== AUSGANGSTEXT ==

Die Krise um das Amt des Bundespräsidenten ist damit noch längst nicht vorüber. Sie hat lediglich eine andere Form angenommen. So wie Gauck bisher denkt, die Gesellschaft begreift und sich zu ihr äußert, repräsentiert er jedenfalls nicht das Volk, sondern den offensichtlichen Mangel in der deutschen Politik, in politischen Alternativen zu denken, den offensichtliche Mangel, die sozialen und wirtschaftlichen Verhältnisse im Sinne derer zu adressieren, die diesen Verhältnissen mehr oder weniger hilflos ausgeliefert sind. Gaucks Freiheitsbegriff ist so verstanden auch ein bevormundender, ja, aggressiver, weil gegenüber den Nöten vieler Menschen blinder. Dass Kanzlerin Merkel Gauck als “Demokratielehrer” anpreist, zeigt da nur, dass Gauck nicht allein ist mit seiner Distanz zur Gesellschaft. Es ist diese Distanz der Politik zur Gesellschaft, unter der sich immer mehr Menschen von der Politik und damit von der Demokratie in unserem Land abwenden.

===

GELESENES ANWENDEN =
1 > Als was preist Kanzlerin Merkel Gauck laut dem Ausgangstext über das Amt des Bundespräsidenten an?
2 > Führen Sie den Ausgangstext über das Amt des Bundespräsidenten im Anschluss an seinen letzten Satz weiter.
Die Daten haben mit dem Ausgangstext nichts zu tun.

== BEREITGESTELLTE DATEN ==

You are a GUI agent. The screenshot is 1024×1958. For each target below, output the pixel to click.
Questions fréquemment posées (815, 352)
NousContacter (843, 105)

===

ANTWORTEN ZUR ÜBUNG =
1 > Als „Demokratielehrer“.

2 >
Dass die Politik in der Tat auch nur noch schwer zu ertragen ist, zeigen nicht zu letzt die Nachbeben zur Einigung über Gauck. Da quakt die Generalsekretärin der SPD, Andrea Nahles, “die Kanzlerin sei umgefallen.” Und auch der Parteichef der LINKEN, Klaus Ernst, spricht von einem Erpressungsmanöver der FDP. Von Gabriel liest man ein “Ende gut, alles gut.” Gauck könne, so Gabriel, die Kluft zwischen Bürgern und politischer Klasse schließen. Und die GRÜNEN-Chefin wird in der Welt wie folgt zitiert: “Grünen-Chefin Claudia Roth sagte, Gauck sei schon 2010 der grüne Kandidat gewesen und könne in Zeiten von Rechtsterror in Deutschland viel bewegen: ´Joachim Gauck ist jemand, der Demokratie wieder Glanz verleihen kann.” Ob ein Sarrazin-Befürworter und ein gegenüber den sozialen Verhältnissen in Deutschland offensichtlich mit Blindheit geschlagener “in Zeiten von Rechtsterror in Deutschland viel bewegen” und der “Demokratie wieder Glanz verleihen” kann, wird die Zeit erweisen. Die bisherigen Äußerungen Gaucks jedenfalls rechtfertigen diese Vorschusslorbeeren nicht.